Splicing of group II introns in spinach chloroplasts (in vivo): analysis of lariat formation

To investigate the mechanism of chloroplast mRNA splicing in vivo, RNAs from four spinach chloroplast group II intron-containing genes were analyzed. For each of these genes, atpF, rpoC1, petD, and petB, Northern analysis of chloroplast RNAs detected putative lariat-intron/3′ exon-splicing intermediates. Treatment of these RNAs with HeLa cell-debranching extract caused the putative splicing intermediates to disappear, thereby confirming their identities. The lariat-splicing intermediates were further examined by reverse transcriptase extension to determine the branch point location. The in vivo branch points of the atpF and petD introns were found to be eight bases upstream of their respective 3′ intron/exon boundaries.
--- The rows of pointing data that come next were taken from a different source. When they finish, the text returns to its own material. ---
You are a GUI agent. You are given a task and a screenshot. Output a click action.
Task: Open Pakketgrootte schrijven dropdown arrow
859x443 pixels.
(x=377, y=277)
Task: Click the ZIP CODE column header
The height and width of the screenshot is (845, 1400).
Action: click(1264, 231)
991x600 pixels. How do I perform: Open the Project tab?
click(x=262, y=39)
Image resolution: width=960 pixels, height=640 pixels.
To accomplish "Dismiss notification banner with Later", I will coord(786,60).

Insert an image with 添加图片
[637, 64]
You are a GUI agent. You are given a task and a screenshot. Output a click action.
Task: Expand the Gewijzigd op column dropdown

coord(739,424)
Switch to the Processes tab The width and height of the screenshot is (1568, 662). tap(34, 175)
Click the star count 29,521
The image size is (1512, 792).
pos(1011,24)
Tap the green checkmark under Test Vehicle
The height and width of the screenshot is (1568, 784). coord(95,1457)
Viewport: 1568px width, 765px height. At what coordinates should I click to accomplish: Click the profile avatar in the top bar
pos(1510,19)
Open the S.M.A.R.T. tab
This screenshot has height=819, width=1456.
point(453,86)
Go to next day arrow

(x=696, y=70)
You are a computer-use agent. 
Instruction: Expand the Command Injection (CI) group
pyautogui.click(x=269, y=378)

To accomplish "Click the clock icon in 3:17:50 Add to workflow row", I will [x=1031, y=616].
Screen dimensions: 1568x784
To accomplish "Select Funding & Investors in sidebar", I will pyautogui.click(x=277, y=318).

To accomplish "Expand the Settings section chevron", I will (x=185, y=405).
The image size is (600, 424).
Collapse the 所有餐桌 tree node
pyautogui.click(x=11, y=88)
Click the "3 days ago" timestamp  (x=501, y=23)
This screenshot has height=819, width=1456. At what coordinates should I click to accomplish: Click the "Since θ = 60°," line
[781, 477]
In contrast, no splicing intermediates could be detected by primer-extension analysis of petB and rpoC1. This unexpected result served to demonstrate that the quantity of lariat-intron/3′ exon-splicing intermediates present in the chloroplast RNA population is considerably less in the cases of rpoC1 and petB compared to atpF and petD. The steady-state level of any splicing intermediate is the result of a balance between the splicing kinetics of a particular RNA and the susceptibility of the splicing intermediate to degradation. We conclude that the balance between these two factors varies significantly for chloroplast introns, even for those, such as petB and petD, that are transcribed from the same promoter.